In this sample, we show setting it up so that all users in the organisation have equivalent access.
First, create a new web application. Select a ‘name’ (which will become part of the URL, e.g. https://NAME.DOMAIN), a description and a category. The latter two are for information purposes only.
Now we can select a hostname. By default it will be NAME.DOMAIN, but, if you have an alternate hostname setup as a CNAME, you may use it here.
You may use an onsite connector you have previously setup, or a VPN you have previously setup.
This choice controls the fidelity of the access & audit logs, as well as the depth of the WAF. The first choice gives full audit records on each access transation, and protects against SQL injection, CSRF and XSS attacks. The second option keeps the custodial control of the TLS private key entirely within your site and private. Both will work for this example.

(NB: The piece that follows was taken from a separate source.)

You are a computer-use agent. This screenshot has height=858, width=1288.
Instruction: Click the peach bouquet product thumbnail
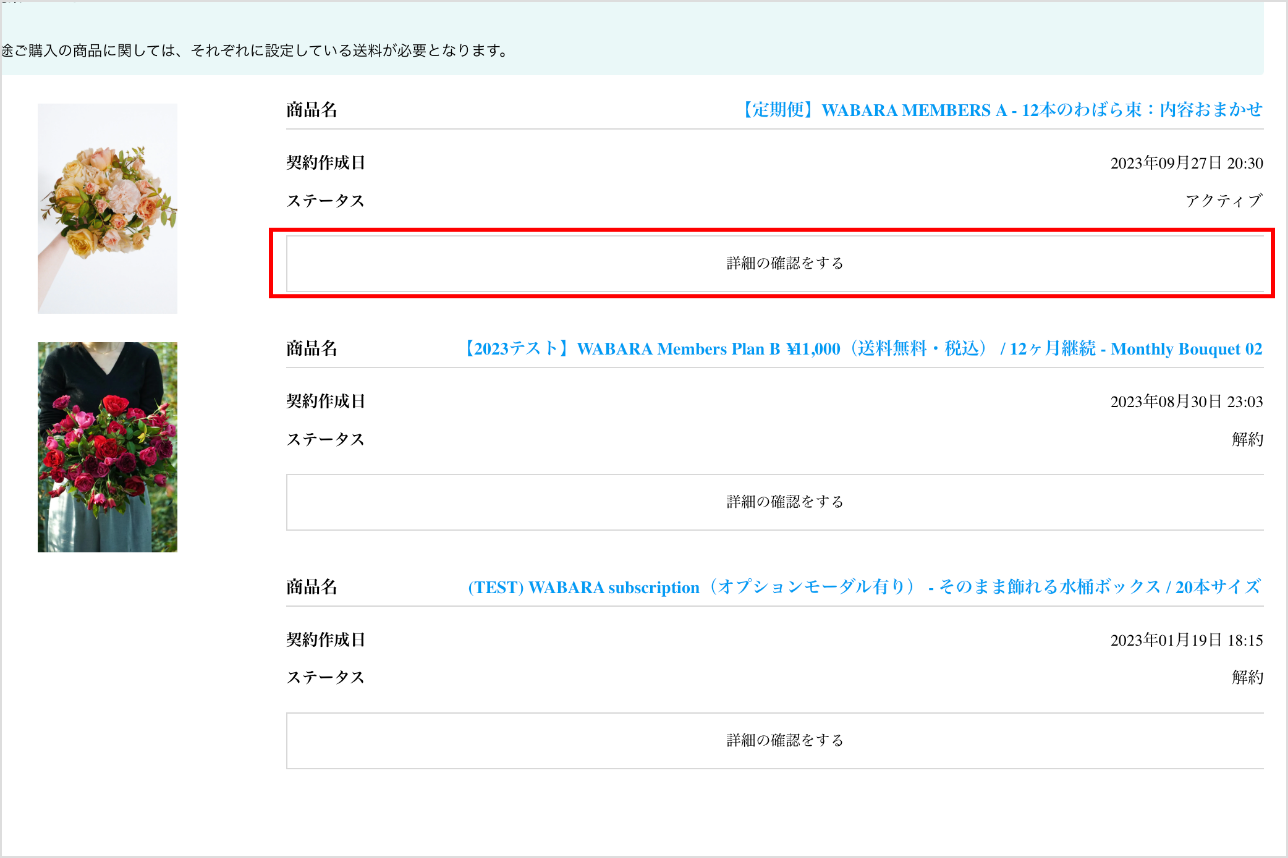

Now we select the coordinates of the LibreNMS server *as it is on your current site*. This might be a hostname or IP, it is how you currently use LibreNMS.
We now select authenticate by the reverse proxy.

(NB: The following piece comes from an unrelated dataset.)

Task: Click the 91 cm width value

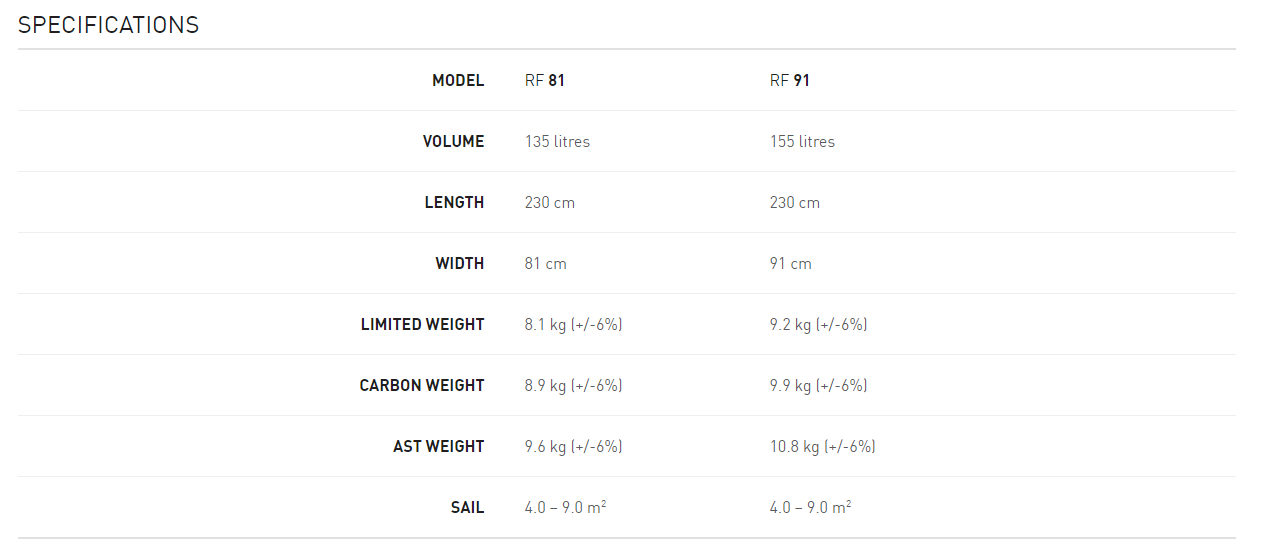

Here we can control the initial default access. You can change this later in the ‘Access’ tab.
We are now complete on the initial setup, and then have 1 more non-default step to perform, to do the Media rewrite.
Now that this is done, we have one last step. The LibreNMS web application writes the local IP:PORT into the HTML and we must rewrite it. To do so, on the ‘define’ screen, select ‘librenms’ from the top, and, under the HTTP Rewrites section, add ‘text/html’ to the media to be re-written. At this stage, we should be able to login and use normally.
In addition, you should set ‘application/json’ to the rewrite, in order to be corrected on return to API-driven components.
You may consider setting the ‘Include user context headers’ which will cause the authenticated user information to be available as a trusted header.